■ **WHAT THIS TASK INVOLVES**:
All lines of the data shown below should be output exactly as they stand.

■ **DATA EXTRACTS**:
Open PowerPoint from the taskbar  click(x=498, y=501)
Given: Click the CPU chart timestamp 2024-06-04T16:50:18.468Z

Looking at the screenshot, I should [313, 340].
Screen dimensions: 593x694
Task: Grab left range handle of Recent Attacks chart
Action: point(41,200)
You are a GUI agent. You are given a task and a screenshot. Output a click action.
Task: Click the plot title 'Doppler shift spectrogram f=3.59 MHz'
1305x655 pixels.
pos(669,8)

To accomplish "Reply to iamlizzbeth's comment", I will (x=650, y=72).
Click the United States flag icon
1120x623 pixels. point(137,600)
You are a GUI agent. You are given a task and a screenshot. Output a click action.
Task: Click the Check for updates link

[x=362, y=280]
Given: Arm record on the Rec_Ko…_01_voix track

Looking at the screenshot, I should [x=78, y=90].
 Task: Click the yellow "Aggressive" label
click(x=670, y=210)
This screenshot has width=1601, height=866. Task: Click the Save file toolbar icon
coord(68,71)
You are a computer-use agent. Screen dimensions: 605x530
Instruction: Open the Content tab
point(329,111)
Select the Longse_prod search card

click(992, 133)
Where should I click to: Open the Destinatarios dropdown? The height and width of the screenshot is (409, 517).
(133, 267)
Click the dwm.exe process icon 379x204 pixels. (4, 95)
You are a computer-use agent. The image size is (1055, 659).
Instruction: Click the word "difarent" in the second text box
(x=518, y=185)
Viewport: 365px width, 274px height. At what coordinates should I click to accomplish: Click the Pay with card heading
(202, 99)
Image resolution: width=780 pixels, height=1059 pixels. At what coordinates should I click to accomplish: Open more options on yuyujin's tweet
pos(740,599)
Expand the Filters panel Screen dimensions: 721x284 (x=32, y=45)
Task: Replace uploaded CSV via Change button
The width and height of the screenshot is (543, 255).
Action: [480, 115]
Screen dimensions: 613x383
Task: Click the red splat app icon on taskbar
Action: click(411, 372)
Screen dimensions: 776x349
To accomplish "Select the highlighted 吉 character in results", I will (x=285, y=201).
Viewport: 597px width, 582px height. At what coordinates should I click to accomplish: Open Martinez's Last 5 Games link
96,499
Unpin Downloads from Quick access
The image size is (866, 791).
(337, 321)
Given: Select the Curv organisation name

■ **SOLUTION FOR THIS TASK**:
Open PowerPoint from the taskbar  click(x=498, y=501)
Given: Click the CPU chart timestamp 2024-06-04T16:50:18.468Z

Looking at the screenshot, I should [313, 340].
Screen dimensions: 593x694
Task: Grab left range handle of Recent Attacks chart
Action: point(41,200)
You are a GUI agent. You are given a task and a screenshot. Output a click action.
Task: Click the plot title 'Doppler shift spectrogram f=3.59 MHz'
1305x655 pixels.
pos(669,8)

To accomplish "Reply to iamlizzbeth's comment", I will (x=650, y=72).
Click the United States flag icon
1120x623 pixels. point(137,600)
You are a GUI agent. You are given a task and a screenshot. Output a click action.
Task: Click the Check for updates link

[x=362, y=280]
Given: Arm record on the Rec_Ko…_01_voix track

Looking at the screenshot, I should [x=78, y=90].
 Task: Click the yellow "Aggressive" label
click(x=670, y=210)
This screenshot has width=1601, height=866. Task: Click the Save file toolbar icon
coord(68,71)
You are a computer-use agent. Screen dimensions: 605x530
Instruction: Open the Content tab
point(329,111)
Select the Longse_prod search card

click(992, 133)
Where should I click to: Open the Destinatarios dropdown? The height and width of the screenshot is (409, 517).
(133, 267)
Click the dwm.exe process icon 379x204 pixels. (4, 95)
You are a computer-use agent. The image size is (1055, 659).
Instruction: Click the word "difarent" in the second text box
(x=518, y=185)
Viewport: 365px width, 274px height. At what coordinates should I click to accomplish: Click the Pay with card heading
(202, 99)
Image resolution: width=780 pixels, height=1059 pixels. At what coordinates should I click to accomplish: Open more options on yuyujin's tweet
pos(740,599)
Expand the Filters panel Screen dimensions: 721x284 (x=32, y=45)
Task: Replace uploaded CSV via Change button
The width and height of the screenshot is (543, 255).
Action: [480, 115]
Screen dimensions: 613x383
Task: Click the red splat app icon on taskbar
Action: click(411, 372)
Screen dimensions: 776x349
To accomplish "Select the highlighted 吉 character in results", I will (x=285, y=201).
Viewport: 597px width, 582px height. At what coordinates should I click to accomplish: Open Martinez's Last 5 Games link
96,499
Unpin Downloads from Quick access
The image size is (866, 791).
(337, 321)
Given: Select the Curv organisation name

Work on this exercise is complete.